Our findings, by virtue of a combination of lowered G6PD and vitamin E concentrations along with raised MDA values, are consistent with increased oxidation in steroid responsive nephrotic syndrome.
G6PD and vitamin E are two of the key antioxidants in the body and their concentrations fall, as expected, in the acute phase of nephrotic syndrome, as a result of increased neutralisation in neutralising excessive oxidant stress. When the oxidant stress of the acute phase is over, there is less utilisation of the antioxidants, and hence the concentrations of vitamin E rise during remission. In the case of G6PD, however, they remain fairly low. It is possible that this could be the result of slow regeneration of the enzyme, the time of the second sampling being too short after induction of remission to observe a significant change. It is possible to have such low G6PD values without noticeable haemolytic disorder. However, one recent study (Mathew Jet al, personal communication, 1997) has shown increased osmotic fragility in children with nephrotic syndrome.

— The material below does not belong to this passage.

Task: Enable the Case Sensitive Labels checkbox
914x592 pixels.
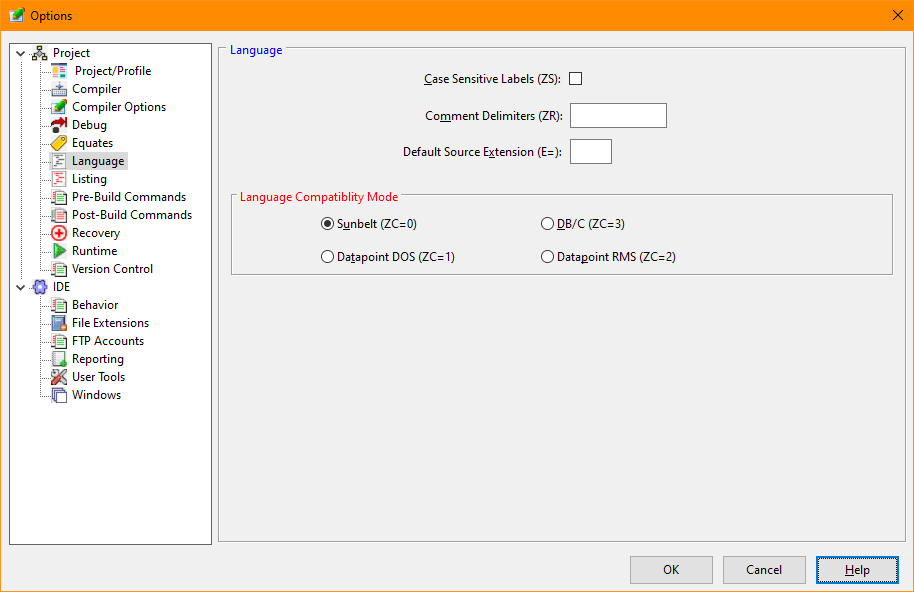Action: (576, 79)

Similar to the findings of Gusmano et al,11 12 our study failed to demonstrate significantly raised MDA values in the acute phase of steroid responsive nephrotic syndrome. The slightly raised MDA concentrations reached borderline significance only in the remission phase. We are unclear about the reason for such a lag period or the presence of such a weak response. It could be because of lack of power in our study (small sample size) or bias resulting from selection of hospital controls. It is possible that the much higher concentrations of membrane cholesterol found in the acute phase, by virtue of its protective effect, could account for the small rise in MDA. Falling concentrations of red blood cell membrane cholesterol during the remission phase could enable enhanced peroxidation to occur thereafter.

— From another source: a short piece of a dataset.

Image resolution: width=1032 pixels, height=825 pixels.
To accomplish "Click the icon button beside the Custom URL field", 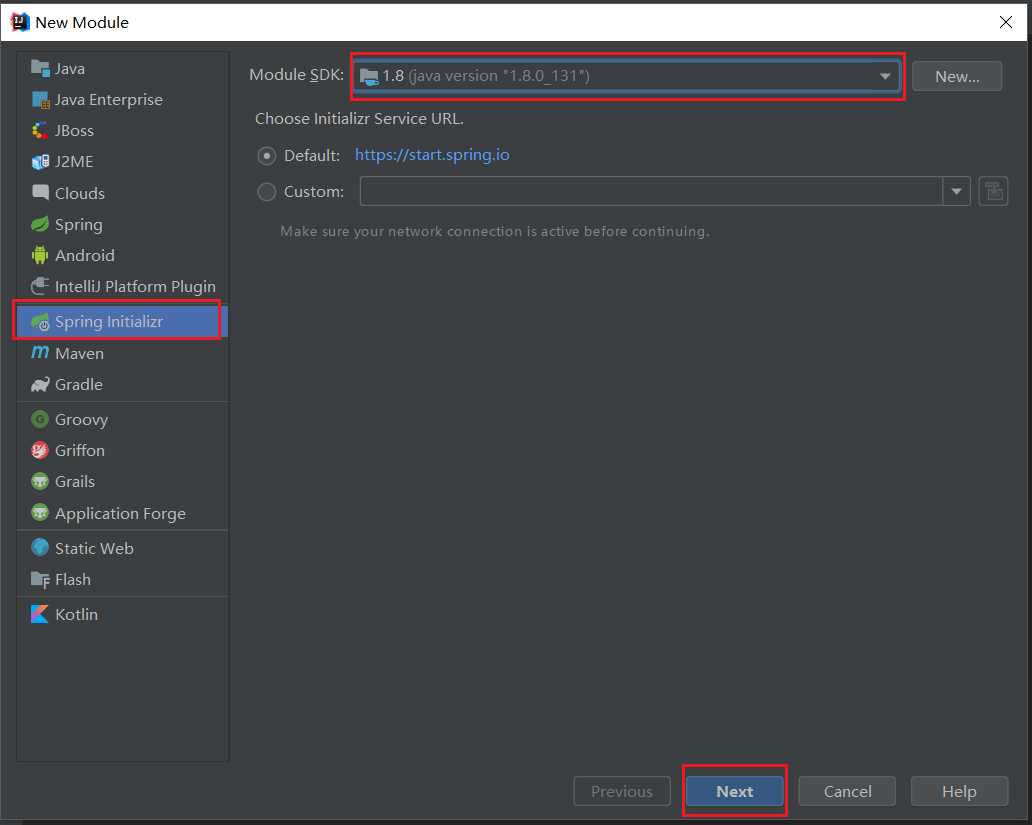I will tap(993, 192).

Gusmano and colleagues11 12 found significantly lower red blood cell GSH concentrations (in both steroid responsive and non-responsive subgroups independently), which we could not confirm in our study. Although GSH concentrations were lower in patients than controls, this did not reach significance. A total of 10 patients in the Gusmano study had steroid responsive disease and such a small patient number could have resulted in an anomalous finding. However, it is possible that even twice the number of patients in our study might have been insufficient to demonstrate a difference in concentrations of GSH between the patients and controls. Another possible explanation is a difference in the free radical load in the two sets of patients, leading to a differential utilisation of the various antioxidants.

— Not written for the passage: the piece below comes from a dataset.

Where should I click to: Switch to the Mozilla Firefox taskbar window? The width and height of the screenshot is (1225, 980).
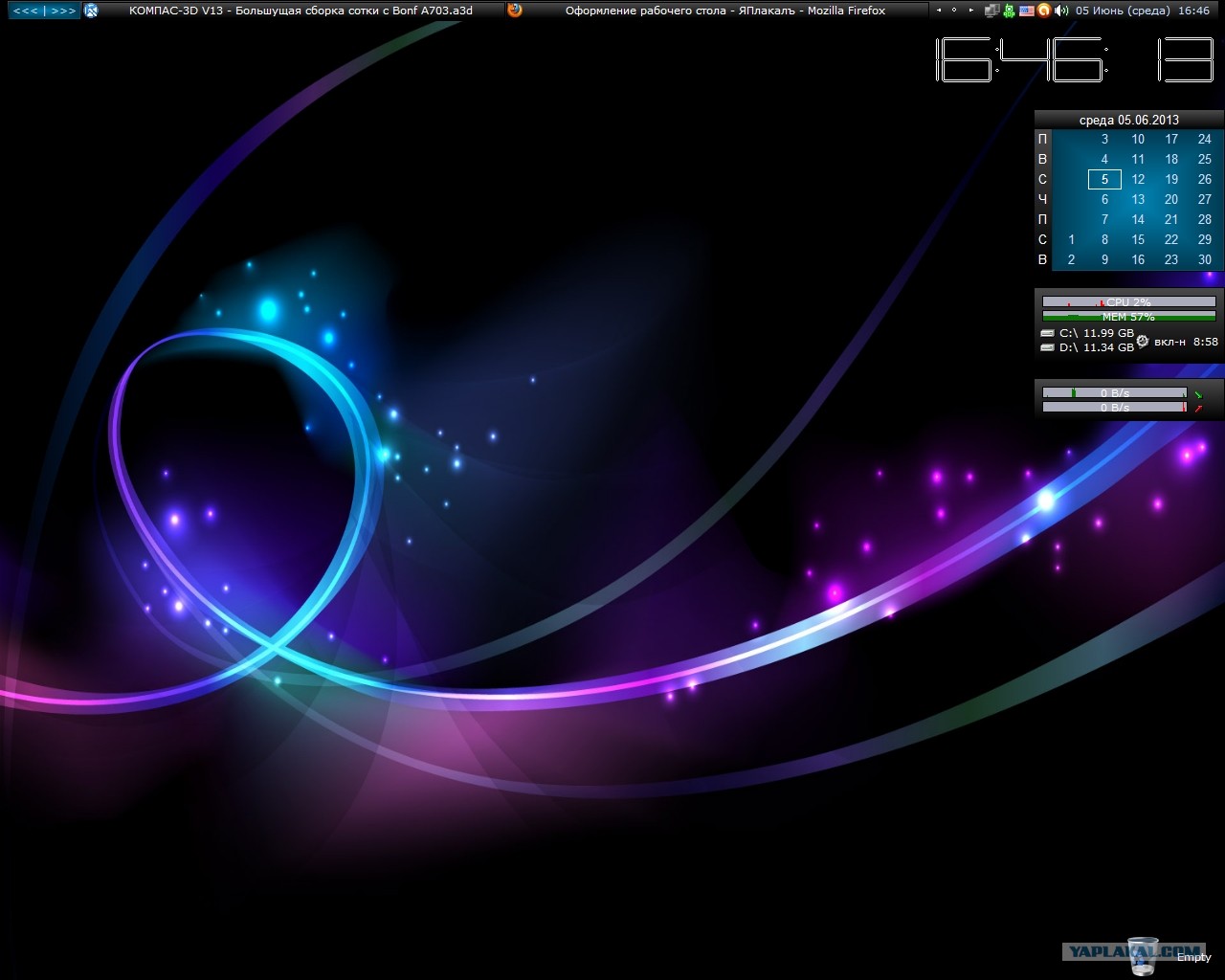point(724,11)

Despite significantly lower concentrations of G6PD and vitamin E, a lack of convincing alterations in the concentrations of MDA and GSH means that only limited support can be given to the concept of oxidative injury as a possible mechanism of proteinuria in children suffering from steroid sensitive nephrotic syndrome. It is also difficult to conclude whether such changes are part of the mechanism that causes proteinuria in steroid responsive nephrotic syndrome or are a conse quence of the disease. Further studies, using larger numbers of patients, are needed to understand the relevance of these findings.
We are grateful to all the children who participated in the study and their parents for their support.